*WHAT YOU SHOULD DO*
Please give back only the lines below from the one containing "Task: Click the scrapbook.com house logo" to the one containing "The height and width of the screenshot is (651, 960).", each repeated word for word, both ends included.
-------- ENTRIES SUPPLIED
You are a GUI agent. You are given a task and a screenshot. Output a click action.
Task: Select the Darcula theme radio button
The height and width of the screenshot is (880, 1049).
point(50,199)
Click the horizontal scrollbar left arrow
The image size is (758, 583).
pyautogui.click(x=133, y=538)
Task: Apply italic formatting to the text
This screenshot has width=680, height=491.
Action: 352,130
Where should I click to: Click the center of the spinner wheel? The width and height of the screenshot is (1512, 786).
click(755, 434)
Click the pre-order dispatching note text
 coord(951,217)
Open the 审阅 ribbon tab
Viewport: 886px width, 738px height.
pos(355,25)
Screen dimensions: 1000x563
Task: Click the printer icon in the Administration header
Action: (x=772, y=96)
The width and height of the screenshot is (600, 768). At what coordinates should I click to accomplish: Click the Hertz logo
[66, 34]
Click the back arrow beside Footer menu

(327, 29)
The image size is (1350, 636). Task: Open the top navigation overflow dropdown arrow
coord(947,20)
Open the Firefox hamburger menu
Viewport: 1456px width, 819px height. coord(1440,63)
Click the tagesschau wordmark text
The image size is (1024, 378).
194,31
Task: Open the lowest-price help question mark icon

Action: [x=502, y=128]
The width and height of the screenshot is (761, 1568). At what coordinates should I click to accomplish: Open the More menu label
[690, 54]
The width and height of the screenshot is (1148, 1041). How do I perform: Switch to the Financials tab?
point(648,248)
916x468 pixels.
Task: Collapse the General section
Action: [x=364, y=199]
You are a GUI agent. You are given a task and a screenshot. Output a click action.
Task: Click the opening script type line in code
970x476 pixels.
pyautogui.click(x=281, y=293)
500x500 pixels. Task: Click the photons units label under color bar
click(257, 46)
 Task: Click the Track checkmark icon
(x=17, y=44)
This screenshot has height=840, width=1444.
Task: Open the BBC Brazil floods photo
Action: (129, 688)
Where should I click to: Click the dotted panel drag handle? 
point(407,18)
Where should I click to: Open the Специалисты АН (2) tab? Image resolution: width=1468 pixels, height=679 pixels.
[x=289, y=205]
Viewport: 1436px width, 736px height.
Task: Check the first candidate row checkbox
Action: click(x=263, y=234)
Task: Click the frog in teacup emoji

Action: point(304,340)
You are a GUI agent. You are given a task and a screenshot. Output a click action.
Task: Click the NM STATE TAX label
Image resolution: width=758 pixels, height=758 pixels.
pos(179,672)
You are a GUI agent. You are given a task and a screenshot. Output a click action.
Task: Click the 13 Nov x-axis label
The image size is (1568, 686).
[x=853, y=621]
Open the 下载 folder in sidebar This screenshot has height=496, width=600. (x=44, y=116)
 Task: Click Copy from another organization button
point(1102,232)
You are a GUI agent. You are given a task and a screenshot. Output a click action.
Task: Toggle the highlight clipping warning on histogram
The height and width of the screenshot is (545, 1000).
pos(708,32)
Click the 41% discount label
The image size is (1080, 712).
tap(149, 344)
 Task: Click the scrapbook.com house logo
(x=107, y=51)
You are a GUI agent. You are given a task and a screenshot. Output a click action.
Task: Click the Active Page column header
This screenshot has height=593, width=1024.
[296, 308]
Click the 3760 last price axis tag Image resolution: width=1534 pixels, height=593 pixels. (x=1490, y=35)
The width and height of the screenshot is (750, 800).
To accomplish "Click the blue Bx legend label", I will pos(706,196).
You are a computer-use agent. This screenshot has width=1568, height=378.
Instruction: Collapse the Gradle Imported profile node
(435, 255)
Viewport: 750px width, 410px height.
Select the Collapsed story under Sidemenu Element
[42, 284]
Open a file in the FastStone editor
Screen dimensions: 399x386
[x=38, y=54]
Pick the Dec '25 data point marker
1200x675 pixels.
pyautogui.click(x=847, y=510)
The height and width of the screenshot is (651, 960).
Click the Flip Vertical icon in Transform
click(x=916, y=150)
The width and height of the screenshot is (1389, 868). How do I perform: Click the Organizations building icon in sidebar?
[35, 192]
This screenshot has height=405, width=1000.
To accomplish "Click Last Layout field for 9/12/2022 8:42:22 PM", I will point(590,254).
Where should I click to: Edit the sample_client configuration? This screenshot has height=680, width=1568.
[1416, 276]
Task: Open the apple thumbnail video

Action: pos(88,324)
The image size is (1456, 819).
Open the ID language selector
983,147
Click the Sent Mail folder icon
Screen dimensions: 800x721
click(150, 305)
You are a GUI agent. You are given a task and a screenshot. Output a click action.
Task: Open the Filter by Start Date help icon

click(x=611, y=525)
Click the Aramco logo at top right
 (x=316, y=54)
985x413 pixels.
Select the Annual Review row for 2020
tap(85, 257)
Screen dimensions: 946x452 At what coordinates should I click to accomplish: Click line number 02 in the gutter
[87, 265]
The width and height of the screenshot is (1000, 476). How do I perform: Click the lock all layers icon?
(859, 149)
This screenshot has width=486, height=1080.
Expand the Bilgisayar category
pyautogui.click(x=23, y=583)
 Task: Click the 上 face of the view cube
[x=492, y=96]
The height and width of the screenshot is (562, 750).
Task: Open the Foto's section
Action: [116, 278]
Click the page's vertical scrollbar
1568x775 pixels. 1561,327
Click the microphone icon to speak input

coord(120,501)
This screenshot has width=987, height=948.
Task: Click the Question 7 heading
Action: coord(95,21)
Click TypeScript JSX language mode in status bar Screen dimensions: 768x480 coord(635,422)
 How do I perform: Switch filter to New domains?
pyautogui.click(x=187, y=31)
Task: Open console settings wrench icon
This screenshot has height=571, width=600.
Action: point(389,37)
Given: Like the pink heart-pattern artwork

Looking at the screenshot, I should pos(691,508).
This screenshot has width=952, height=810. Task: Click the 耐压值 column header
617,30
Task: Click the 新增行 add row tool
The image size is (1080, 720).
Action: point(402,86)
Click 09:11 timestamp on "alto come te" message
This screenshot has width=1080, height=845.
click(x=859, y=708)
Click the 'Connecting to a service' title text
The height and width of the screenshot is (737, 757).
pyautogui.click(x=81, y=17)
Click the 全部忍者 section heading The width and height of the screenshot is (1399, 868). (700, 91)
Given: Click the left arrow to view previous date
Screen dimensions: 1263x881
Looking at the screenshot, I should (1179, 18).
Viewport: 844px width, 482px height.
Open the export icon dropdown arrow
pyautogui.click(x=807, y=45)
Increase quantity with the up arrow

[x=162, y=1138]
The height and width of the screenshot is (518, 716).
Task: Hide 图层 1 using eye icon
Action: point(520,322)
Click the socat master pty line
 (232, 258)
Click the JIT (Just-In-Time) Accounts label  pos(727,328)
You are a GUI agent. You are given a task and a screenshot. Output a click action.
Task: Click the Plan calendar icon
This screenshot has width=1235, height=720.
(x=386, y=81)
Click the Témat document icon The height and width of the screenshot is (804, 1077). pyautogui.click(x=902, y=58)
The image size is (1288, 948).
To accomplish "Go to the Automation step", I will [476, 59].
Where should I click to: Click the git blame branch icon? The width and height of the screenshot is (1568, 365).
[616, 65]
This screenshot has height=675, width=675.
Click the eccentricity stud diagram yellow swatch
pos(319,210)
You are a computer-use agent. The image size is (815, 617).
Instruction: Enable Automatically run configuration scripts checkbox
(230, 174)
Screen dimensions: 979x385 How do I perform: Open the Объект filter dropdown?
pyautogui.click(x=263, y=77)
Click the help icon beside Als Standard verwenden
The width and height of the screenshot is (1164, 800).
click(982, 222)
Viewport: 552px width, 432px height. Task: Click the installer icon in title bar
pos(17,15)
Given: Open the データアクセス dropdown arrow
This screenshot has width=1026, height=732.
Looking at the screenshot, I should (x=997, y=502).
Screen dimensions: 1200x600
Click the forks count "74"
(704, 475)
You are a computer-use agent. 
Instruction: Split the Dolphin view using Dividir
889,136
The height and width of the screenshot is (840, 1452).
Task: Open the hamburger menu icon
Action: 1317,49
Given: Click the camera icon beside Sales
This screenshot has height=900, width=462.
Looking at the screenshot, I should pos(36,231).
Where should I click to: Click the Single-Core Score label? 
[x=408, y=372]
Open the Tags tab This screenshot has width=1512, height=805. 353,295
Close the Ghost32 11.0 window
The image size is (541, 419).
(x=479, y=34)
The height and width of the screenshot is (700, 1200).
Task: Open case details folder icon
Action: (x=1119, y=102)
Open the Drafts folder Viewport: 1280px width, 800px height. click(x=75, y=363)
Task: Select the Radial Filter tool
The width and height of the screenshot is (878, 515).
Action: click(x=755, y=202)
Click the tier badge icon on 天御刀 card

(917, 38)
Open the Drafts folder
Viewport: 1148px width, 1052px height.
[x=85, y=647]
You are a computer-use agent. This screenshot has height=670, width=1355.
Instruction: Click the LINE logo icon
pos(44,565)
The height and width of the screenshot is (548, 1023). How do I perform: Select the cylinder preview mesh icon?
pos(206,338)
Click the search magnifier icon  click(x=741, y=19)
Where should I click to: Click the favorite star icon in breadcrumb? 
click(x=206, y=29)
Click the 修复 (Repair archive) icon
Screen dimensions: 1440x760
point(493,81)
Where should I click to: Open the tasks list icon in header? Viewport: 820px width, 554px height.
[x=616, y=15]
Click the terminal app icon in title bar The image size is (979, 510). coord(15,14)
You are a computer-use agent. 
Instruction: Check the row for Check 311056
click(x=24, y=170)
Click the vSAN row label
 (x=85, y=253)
----------------
*YOUR RESPONSE*
 Task: Click the scrapbook.com house logo
(x=107, y=51)
You are a GUI agent. You are given a task and a screenshot. Output a click action.
Task: Click the Active Page column header
This screenshot has height=593, width=1024.
[296, 308]
Click the 3760 last price axis tag Image resolution: width=1534 pixels, height=593 pixels. (x=1490, y=35)
The width and height of the screenshot is (750, 800).
To accomplish "Click the blue Bx legend label", I will pos(706,196).
You are a computer-use agent. This screenshot has width=1568, height=378.
Instruction: Collapse the Gradle Imported profile node
(435, 255)
Viewport: 750px width, 410px height.
Select the Collapsed story under Sidemenu Element
[42, 284]
Open a file in the FastStone editor
Screen dimensions: 399x386
[x=38, y=54]
Pick the Dec '25 data point marker
1200x675 pixels.
pyautogui.click(x=847, y=510)
The height and width of the screenshot is (651, 960).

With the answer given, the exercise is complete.